I think I have it right: it only seems to fit one way. I compared it to the old one and it seems identical.


----------



## Rukee (Feb 8, 2007)

The center drag link can't be installed backwards. I'd say grab a stock tranny mount and see if that doesn't fix it.


----------



## jetstang (Nov 5, 2008)

Tranny mount sounds like the problem. What does the driveshaft angle look like on the back of the tranny? Is it a stock or aftermarket center link? Looke real close at the angles on the centerlink, make sure it drops down far enough. Is it a stock oil pan, as if it aftermarket it may not be for your application, ie. C-4 vettes use a special oil pan on the Chevy 350. The GTO uses all the typical Lemans stuff, so it shouldn't be rocket science to get the parts, but sometimes problems arise. Oh, real nice build.
Tranny mount is my vote.


----------



## dlight (Apr 2, 2007)

Thanks for the tips. I'll grab a stock tranny mount and check it out and also check the shaft angles and look. I'm in western Canada and it's -31 celcius (about 24 below Fahrenheit)today; probably -35 in my garage. I'll wait till it warms up a bit; supposed to be up near 0 next week. Once again, _Rukee_ and _jetstang_ thanks for your input.
Merry Christmas!


----------



## Too Many Projects (Nov 15, 2008)

I just measured stock TH350 and 400 mounts that I have and they are the same thickness......2".


----------



## Rukee (Feb 8, 2007)

Tranny cross member installed correctly? On upside down or something? If that's even possable...


----------



## Too Many Projects (Nov 15, 2008)

I wondered that too, and actually posted that he might have the wrong one for a TH400 as my Chevelle uses a different crossmember. After researching it, I had to retract my post as it seems the crossmembers are all the same on a Pontiac.


----------



## jetstang (Nov 5, 2008)

Check out this link, has a pic of the front cross member evenly spaced between the pan and cross member, makes me think your center link is sitting too high. Check how the tie rod bolts are just above the control arm bolts, it gives a nice reference point. I had the same problem in my 66 Chevelle when I put JC Whitney extra high lift springs in my car, center link hit the pan. Are your front springs stock lift?

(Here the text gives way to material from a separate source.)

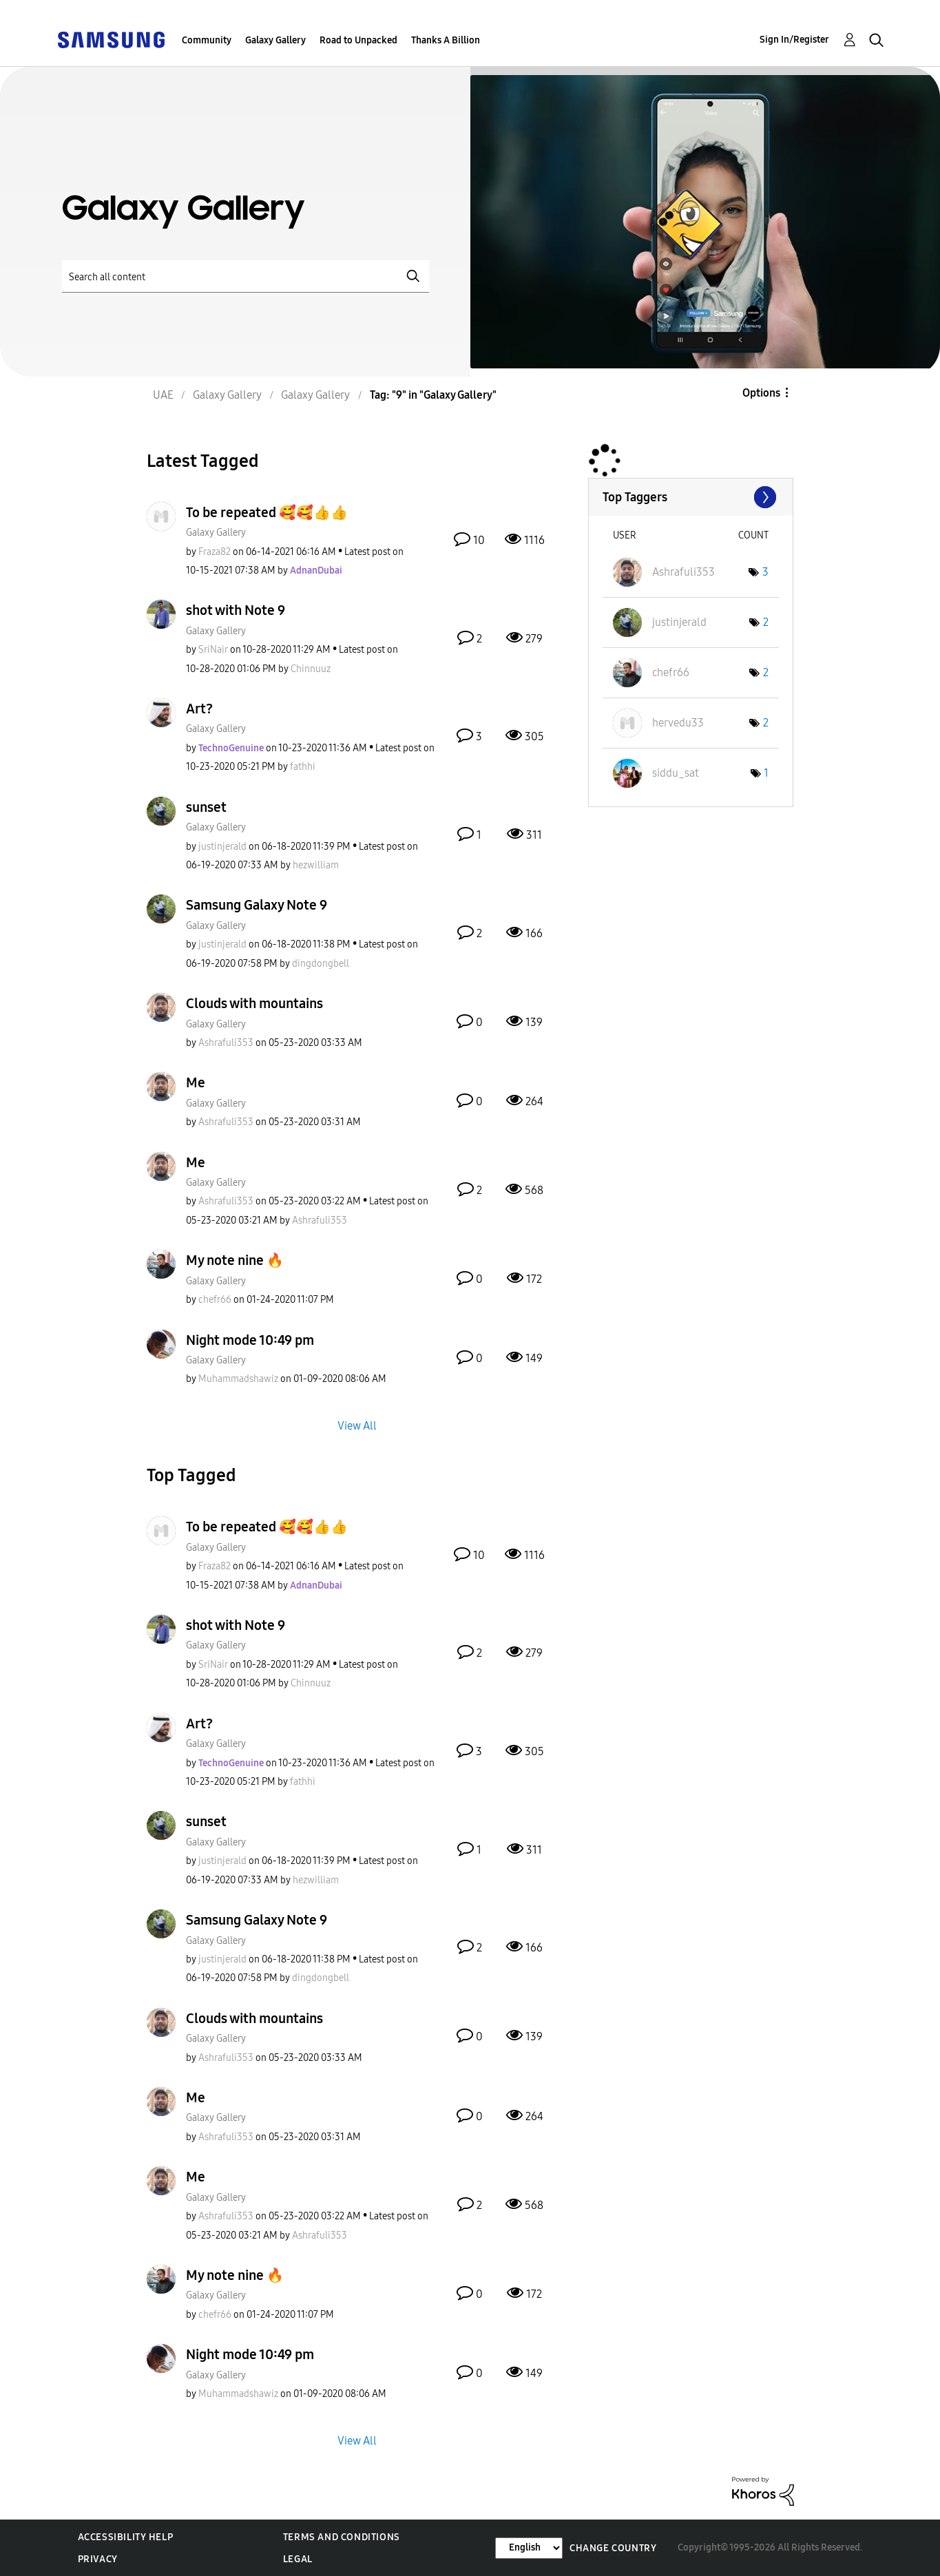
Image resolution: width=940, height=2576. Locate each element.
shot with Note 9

http://www.gtoforum.com/attachments...y-1964-gto-barn-find-new-gto-pictures-004.jpg


----------



## jetstang (Nov 5, 2008)

Look into dropped pitman and idler arm, that would fix it. Just cant figure out why centerlink is so high in the first place.


----------



## Too Many Projects (Nov 15, 2008)

Jetstang brings up a good point about the center link being too high in relation to the crossmember. I have seen this problem with aftermarket parts that are "one size fits all". Your model may originally have had a longer offset idler and pitman to drop the link lower and the replacement is shorter to fit more models, or the offset in the center link is too shallow. Many of these parts at first appear the same but when compared side by side are slightly different and will locate the assembly in a different relationship. 
By the way, I like the Grey natural look finish on the steering rather than the often seen black. It gives it more color and stands out !!
This company makes EXACT replacement steering and suspension parts. They aren't cheap but have good reviews in the Chevy world for fit and quality. The parts can be bought directly from them or do a search for vendors.
Rare Parts Inc. http://ecomserv.bytedesigns.com/ez/retail_order.asp


----------



## dlight (Apr 2, 2007)

Thanks 'too many'. I think I'm being convinced my centerlink isn't deep enough. The Pitman arm is the original so the offset should be sufficient. I'm going to pull the centerlink and compare it with the old one. I held the old one up to the assembly and it identical but I'm sure going to look again. Really appreciate all the comments. Merry Christmas All!


----------



## 05GTO (Oct 6, 2004)

The pitman arms for PS cars drop lower than manual steering cars, if someone changed the car from manual steering to power steering and reused the pitman arm that may be the problem,


----------



## dlight (Apr 2, 2007)

Well, the weather has finally broken here. The past few days have been really nice; it's been a little over 50degF so I have been out to the garage. I mic'd the original centerlink and it's identical to the replacement one (or at least within 40 thou) so I got to thinking. I did replace the power steering box with a close ratio one from a guy on Ebay. Seemed identical and it fit the mounting holes in the frame. I didn't think to check it real close and the old one's gone. I'm thinking that if it's different, what are the odds of a new idler being exactly the same amount different cause I replaced it too.:confused

Does anyone know where to get a centerlink with more drop? Seems like that's the next step. 

I really appreciate all the help and suggestions!!


----------



## Rukee (Feb 8, 2007)

Check that link arm on the steering gear box (pitman arm) to be sure it drops the same amount as the original one.


----------